This article discusses about the concepts of act of god/vis major in law of tort along with the cases related to act of god and what defenses have been taken. Tort came in India in 1065 by England, tort refers to a civil wrong which is basically a breach of duty. It provides defenses to the citizens from tortious liability who have been unfairly been implicated with wrong claims imposed on them. There are many defenses in tort for example inevitable accident, plaintiff’s wrongdoing, volenti non fit injuria any many more. There are many philosophers and theorist who define tort in their own word. They also provided defenses and remedies for the defendant who have been wrongly liable by plaintiff in such cases.
Meaning and Definition:
In simple words, act of god means it is a natural and sudden and direct and irresistible act which is beyond the human control. Act of god or (vis major act) is extraordinary occurrence of circumstances which could not have been foreseen or guarded against. Such circumstance is due to natural cause or without human intervention. In cases of act of god, harm could not be avoidable by any foresight or prudence and also cannot be avoidable by any amount of care by any individuals. e.g. Earthquake, heavy rainfall, tsunami, volcano, flood , lightening ,etc. In torts, defenses used in cases of act of god, when an event is occurring over which defendant and plaintiff had no control over the event occurred and the damages is caused by that event or by natural forces. In such cases defendant will be not liable in tort for such events or inadvertent damages.
Sir Frederick Pollock defined an inevitable accident as an accident which is not avoided by any precautions, a reasonable man could have expected to take. It does not mean to be a catastrophe which could not have been avoided by any precautions means by any reasonable man at the moment which it occurred, hence an accident which arises out of the normal causes of the things, something so unusual as not to be looked by a person of reasonable prudence. Hence inevitable accidents can be divided into two categories, those which are the byproduct of the elementary forces of nature unconnected with the agency of mankind or those acts which have their origin in the agency of man.
-There must be working of natural forces without human intervention.
-The occurrence must be extraordinary and not one which could have anticipated and reasonably guarded against.
1. Nicholas v.
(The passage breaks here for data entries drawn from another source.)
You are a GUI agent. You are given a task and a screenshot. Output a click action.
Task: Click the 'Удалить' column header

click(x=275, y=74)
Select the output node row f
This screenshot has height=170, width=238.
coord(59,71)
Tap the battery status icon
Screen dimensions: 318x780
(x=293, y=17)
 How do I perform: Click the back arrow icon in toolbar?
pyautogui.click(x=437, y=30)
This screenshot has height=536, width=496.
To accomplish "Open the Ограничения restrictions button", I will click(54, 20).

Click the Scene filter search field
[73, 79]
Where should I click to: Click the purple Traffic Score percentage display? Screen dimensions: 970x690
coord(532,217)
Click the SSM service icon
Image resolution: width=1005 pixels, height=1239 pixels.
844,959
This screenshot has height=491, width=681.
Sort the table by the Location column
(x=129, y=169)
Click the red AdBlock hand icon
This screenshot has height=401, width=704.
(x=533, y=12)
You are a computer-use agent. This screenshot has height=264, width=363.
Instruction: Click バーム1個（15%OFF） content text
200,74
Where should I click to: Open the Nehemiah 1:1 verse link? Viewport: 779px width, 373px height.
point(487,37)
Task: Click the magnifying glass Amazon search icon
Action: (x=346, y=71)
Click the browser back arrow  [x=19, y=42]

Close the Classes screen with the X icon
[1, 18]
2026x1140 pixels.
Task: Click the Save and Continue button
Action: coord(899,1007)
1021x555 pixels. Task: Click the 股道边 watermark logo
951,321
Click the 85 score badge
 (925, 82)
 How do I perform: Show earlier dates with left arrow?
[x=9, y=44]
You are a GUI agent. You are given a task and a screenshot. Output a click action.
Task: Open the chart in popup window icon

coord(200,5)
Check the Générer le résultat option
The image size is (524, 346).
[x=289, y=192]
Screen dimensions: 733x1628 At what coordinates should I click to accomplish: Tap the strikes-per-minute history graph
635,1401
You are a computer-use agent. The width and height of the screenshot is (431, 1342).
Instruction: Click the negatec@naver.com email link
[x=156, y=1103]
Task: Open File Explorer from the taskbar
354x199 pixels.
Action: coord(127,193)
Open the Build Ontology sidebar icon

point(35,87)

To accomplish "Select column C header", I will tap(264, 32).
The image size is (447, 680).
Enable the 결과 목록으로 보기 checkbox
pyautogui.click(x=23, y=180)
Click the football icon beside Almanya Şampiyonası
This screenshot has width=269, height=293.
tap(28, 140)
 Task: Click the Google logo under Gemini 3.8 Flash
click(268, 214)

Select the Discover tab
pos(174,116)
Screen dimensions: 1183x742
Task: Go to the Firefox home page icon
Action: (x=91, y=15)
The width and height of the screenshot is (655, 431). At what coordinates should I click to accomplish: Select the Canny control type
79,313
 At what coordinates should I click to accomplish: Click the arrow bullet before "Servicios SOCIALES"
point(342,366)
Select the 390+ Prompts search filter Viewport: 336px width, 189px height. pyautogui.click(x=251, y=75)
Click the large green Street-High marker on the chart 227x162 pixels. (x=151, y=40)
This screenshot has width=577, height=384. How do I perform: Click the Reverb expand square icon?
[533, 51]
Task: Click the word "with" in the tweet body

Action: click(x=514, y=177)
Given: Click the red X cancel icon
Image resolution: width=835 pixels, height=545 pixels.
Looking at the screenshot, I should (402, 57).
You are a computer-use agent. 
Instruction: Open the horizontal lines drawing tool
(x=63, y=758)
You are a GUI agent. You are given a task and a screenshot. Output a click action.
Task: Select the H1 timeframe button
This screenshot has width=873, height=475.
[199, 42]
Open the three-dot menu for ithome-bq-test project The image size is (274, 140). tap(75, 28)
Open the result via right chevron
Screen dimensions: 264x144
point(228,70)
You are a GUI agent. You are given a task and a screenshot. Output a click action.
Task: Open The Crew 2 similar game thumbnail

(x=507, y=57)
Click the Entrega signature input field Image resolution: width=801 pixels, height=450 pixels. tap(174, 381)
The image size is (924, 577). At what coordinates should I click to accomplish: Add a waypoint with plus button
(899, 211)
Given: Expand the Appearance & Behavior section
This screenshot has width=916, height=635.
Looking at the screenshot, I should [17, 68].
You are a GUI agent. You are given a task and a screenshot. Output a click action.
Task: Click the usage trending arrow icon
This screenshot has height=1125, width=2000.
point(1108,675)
Marshland (1876)
In this case defendant created an artificial lake in his land. After a most unusual fall of rain caused damages, the lakes overflowed, the dams at their end gave way, and the water out of the lakes carried away the country bridges lower downstream. And the water washed out the four bridges of plaintiff .in consequences of that plaintiff filed a suit against the defendant. But in this case defendant put the defense of act of god.
In this the court held that defendant was not liable because the loss occurs to the plaintiff not by defendant but due to exceptionally heavy rainfall or due to act of god or vis major. And the defendant successes in this case.
Concept of inevitable accident-
-accident means an unexpected occurrence of something that could not have been predicted or prevented.
-in such a case, defendants will not be liable if they had no intention to cause it and if the plaintiff is injured because of it.
2. Harnam Singh v. R. P. Auto Aid
In this case the defendant was an owner of R.P. Auto aid. He knows that the condition of tiers is not good. While driving a car in excessive speed the accident took place due to the bursting of tires, the plaintiff sustain injury. In the consequences of the injury plaintiff filed a suit against the defendant but the defendant took the defense of inevitable accident.
In this case the court held that, the accident could be avoided by taking a due care because the defendant was using a worn out tiers and he could have avoided the accident by replacing the tires into new one .so the court held that the defense of inevitable accident is not available for the defendant and held liable the defendant and court ordered the defendant to compensate the Harnam Singh.
Doctrine of strict liability: In strict liability people have to pay compensation to victims even if they took all the necessary precautions. In other words, the law makes people pay compensation for damages even if they are not at fault. It does not depend upon such factors, such as reckless, intent to do the ace, knowledge of the action, etc.
3. Rylands v. Fletcher
In this case the defendant was the owner of coal mine. A mill owner had constructed a reservoir on the defendant land. One day the water broke through the filled in shaft of an abandoned coal mine and flooded connecting passageways into the plaintiff’s active mine nearby.
The trial court held that the defendant was ignored of the abandoned mine shaft and free of negligence and decided the case in favor of the defendant.
In short, an inevitable accident which is physically unavoidable and can’t be prevented by human skill or foresight. Whereas an act of god which is occurred by an extraordinary natural forces and its effects include total destruction or loss at a very high scale as there are unpredictable and cannot be controlled but with the science, it might be possible one day to predict an act which may be caused due to be actions of natural forces and perhaps, and even controlled such natural forces up to a certain extent.